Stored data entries
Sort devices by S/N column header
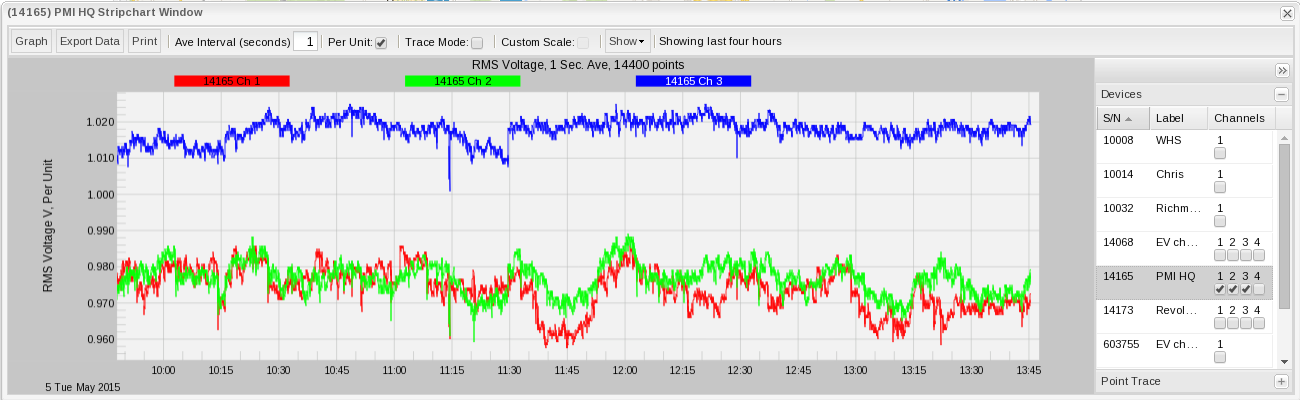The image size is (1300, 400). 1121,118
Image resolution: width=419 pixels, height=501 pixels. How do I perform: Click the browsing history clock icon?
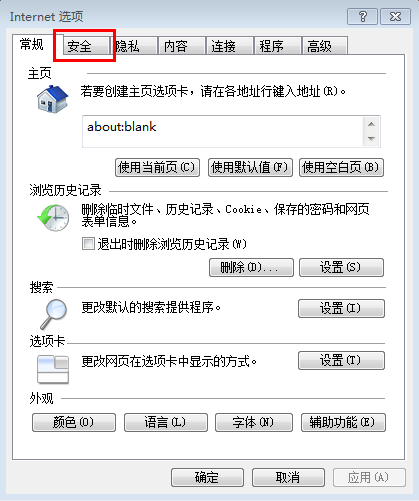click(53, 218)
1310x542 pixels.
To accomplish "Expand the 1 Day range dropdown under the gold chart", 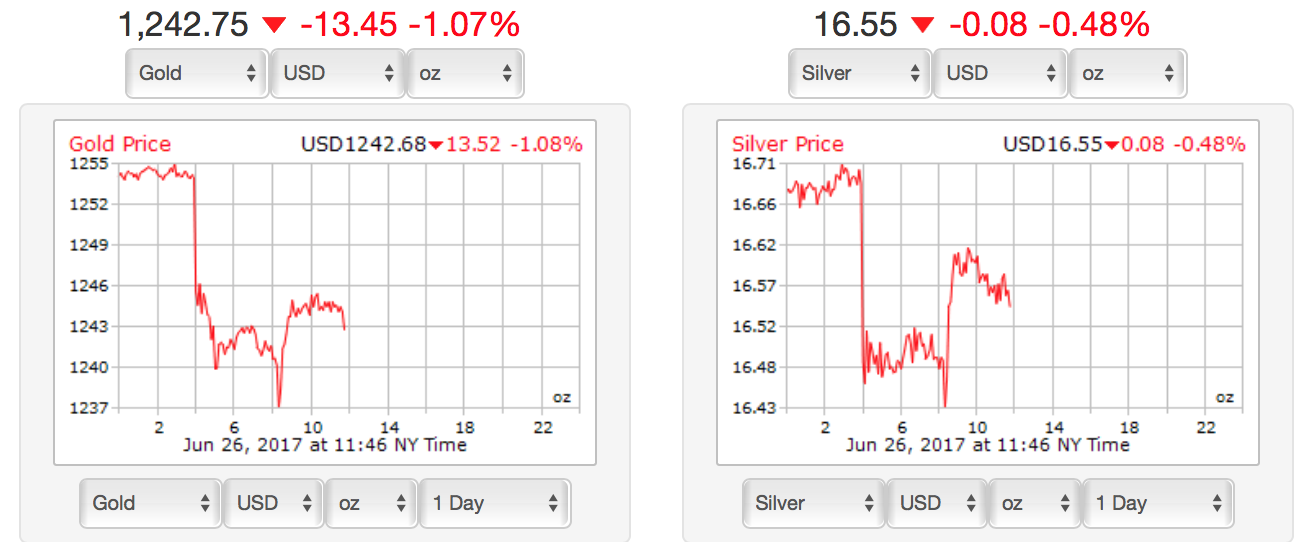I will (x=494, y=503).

---

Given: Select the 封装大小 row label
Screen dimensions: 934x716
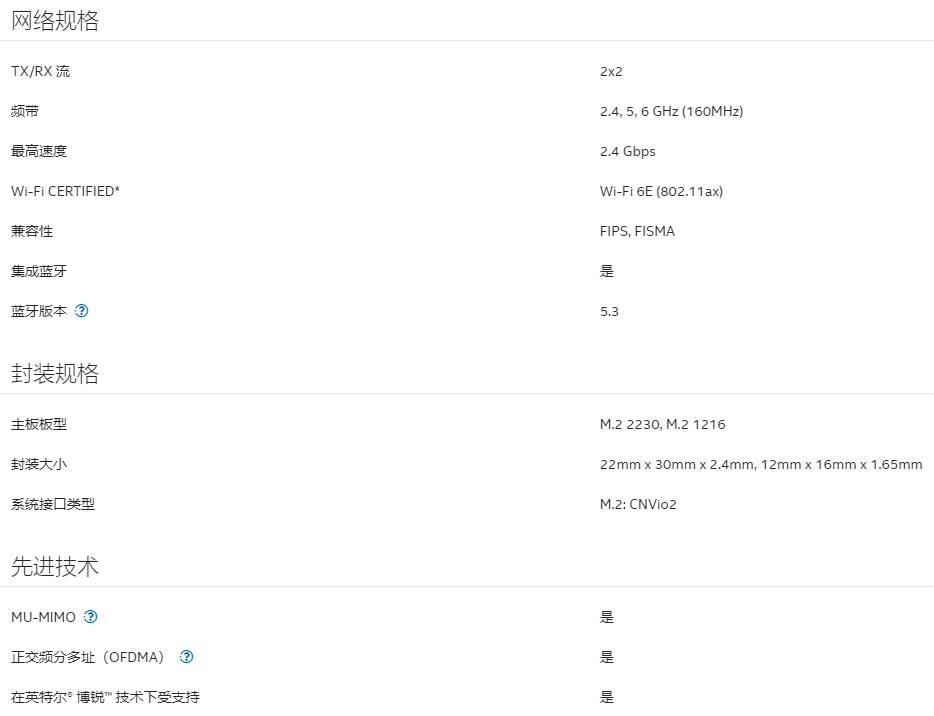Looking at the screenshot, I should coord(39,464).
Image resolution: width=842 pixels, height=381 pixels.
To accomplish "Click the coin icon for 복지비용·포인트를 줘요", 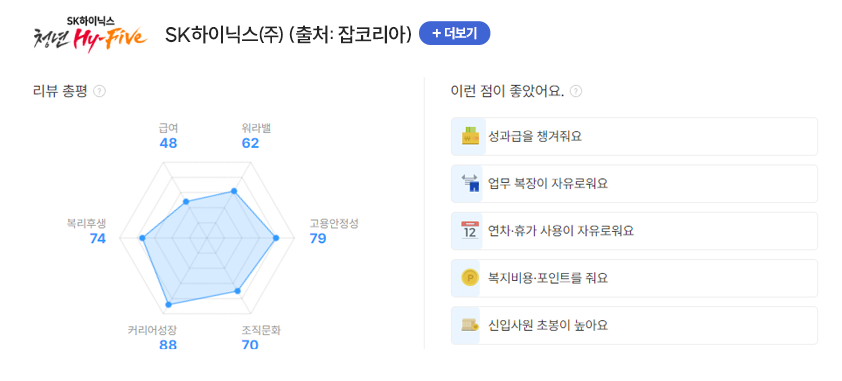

==

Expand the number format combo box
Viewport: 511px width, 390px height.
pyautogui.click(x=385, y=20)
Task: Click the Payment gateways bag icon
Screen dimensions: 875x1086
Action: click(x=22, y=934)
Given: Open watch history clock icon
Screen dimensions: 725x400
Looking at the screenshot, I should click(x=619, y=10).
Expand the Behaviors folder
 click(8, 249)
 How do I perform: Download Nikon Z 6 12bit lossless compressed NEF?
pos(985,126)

WORK ORDER
Print exactly the lines above that run from the one with "Given: Select the 封装大小 row label" to the one with "the coin icon", both included. No pictures.

EXERCISE RESULT
Given: Select the 封装大小 row label
Screen dimensions: 934x716
Looking at the screenshot, I should coord(39,464).
Image resolution: width=842 pixels, height=381 pixels.
To accomplish "Click the coin icon for 복지비용·포인트를 줘요", 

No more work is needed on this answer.